# Double dew claws and pink toenails?



## Penny & Maggie's Mom (Oct 4, 2007)

Great Pyrenees have double dew claws... not sure what other breeds do.


----------



## Megora (Jun 7, 2010)

My first thought is Great Pyr.


----------



## rhondas (Sep 10, 2010)

As others have said, definitely Great Pyrenees. Purple on the tongues doesn't really say much because many breeds can have it.


----------



## fostermom (Sep 6, 2007)

I did manage to snap a couple of pictures of him. The first one shows how nervous he is around me. I was kneeling sideways and just had the camera aimed at him and you can see that he wasn't quite as worried in the second picture.

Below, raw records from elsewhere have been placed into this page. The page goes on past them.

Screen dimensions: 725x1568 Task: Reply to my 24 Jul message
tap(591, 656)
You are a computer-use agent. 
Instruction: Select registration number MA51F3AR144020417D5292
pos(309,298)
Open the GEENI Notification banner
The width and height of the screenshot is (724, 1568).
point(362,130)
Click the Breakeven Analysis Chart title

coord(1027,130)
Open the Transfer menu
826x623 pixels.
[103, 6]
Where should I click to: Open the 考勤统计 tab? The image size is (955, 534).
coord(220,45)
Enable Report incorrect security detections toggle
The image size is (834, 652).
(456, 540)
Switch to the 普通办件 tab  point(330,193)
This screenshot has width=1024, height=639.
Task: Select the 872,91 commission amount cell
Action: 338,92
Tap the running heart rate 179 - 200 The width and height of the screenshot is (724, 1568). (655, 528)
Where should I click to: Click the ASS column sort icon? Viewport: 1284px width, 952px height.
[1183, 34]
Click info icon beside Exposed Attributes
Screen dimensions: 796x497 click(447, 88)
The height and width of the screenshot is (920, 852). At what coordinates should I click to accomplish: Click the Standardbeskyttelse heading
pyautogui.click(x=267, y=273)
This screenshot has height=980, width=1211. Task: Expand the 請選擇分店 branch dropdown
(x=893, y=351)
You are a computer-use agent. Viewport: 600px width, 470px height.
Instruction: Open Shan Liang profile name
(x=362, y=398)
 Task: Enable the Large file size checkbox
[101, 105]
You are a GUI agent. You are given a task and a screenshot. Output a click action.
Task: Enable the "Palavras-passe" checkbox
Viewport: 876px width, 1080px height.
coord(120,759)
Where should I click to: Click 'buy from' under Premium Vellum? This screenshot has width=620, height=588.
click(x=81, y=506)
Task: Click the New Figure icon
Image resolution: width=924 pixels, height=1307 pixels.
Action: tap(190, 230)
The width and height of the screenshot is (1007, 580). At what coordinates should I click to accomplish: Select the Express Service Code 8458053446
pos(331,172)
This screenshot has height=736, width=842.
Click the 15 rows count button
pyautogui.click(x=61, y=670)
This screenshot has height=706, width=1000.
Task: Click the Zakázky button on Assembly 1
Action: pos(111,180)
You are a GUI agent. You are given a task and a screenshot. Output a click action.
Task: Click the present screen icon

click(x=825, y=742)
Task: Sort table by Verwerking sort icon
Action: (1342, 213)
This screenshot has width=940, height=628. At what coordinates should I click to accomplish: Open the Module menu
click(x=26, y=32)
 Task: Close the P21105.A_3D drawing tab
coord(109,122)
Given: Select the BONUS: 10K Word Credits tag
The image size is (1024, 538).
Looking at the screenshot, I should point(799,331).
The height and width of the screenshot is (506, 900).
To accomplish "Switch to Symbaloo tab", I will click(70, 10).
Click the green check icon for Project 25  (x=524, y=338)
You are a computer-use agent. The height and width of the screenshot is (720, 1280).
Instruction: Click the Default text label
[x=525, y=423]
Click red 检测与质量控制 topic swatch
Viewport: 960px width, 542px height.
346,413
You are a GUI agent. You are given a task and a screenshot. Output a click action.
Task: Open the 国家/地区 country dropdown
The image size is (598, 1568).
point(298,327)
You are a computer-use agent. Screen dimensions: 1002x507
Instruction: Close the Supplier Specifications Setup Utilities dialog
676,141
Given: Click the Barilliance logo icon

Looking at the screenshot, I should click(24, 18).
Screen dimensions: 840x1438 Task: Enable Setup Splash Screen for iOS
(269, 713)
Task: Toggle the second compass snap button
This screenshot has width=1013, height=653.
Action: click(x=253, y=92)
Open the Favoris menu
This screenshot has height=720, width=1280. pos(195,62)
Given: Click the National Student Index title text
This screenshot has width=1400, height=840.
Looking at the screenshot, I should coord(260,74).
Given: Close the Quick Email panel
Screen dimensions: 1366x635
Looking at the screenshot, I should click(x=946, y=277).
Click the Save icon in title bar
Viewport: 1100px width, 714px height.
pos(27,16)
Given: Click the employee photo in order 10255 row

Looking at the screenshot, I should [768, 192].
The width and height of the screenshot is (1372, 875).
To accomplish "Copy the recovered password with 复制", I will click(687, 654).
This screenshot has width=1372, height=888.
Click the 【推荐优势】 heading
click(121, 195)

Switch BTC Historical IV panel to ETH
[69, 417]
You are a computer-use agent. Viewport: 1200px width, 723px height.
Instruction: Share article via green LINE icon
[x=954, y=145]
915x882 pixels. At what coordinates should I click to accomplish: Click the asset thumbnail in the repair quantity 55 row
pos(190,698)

If he's a pyre mix, the other breed(s) must be small. He's the size of an average 4 month old golden. He did eat his dinner, mostly, tonight, but only when I left the room. I have to use the dogs to get him inside and outside. He'll come along, that much I do know.


----------



## DaisyGolden (Jan 4, 2008)

He's so cute whatever mix he is. Do you work for a rescue or just foster pups on your own?


----------



## missmarstar (Jul 22, 2007)

Aw he sure does look pretty nervous.. I have no doubt your crew will help him blossom into a great dog. No clue on the breed mix.


----------



## Rainheart (Nov 28, 2010)

I hope you can bring out this boy's true personality! He is adorable, though!


----------



## fostermom (Sep 6, 2007)

DaisyGolden said:


> He's so cute whatever mix he is. Do you work for a rescue or just foster pups on your own?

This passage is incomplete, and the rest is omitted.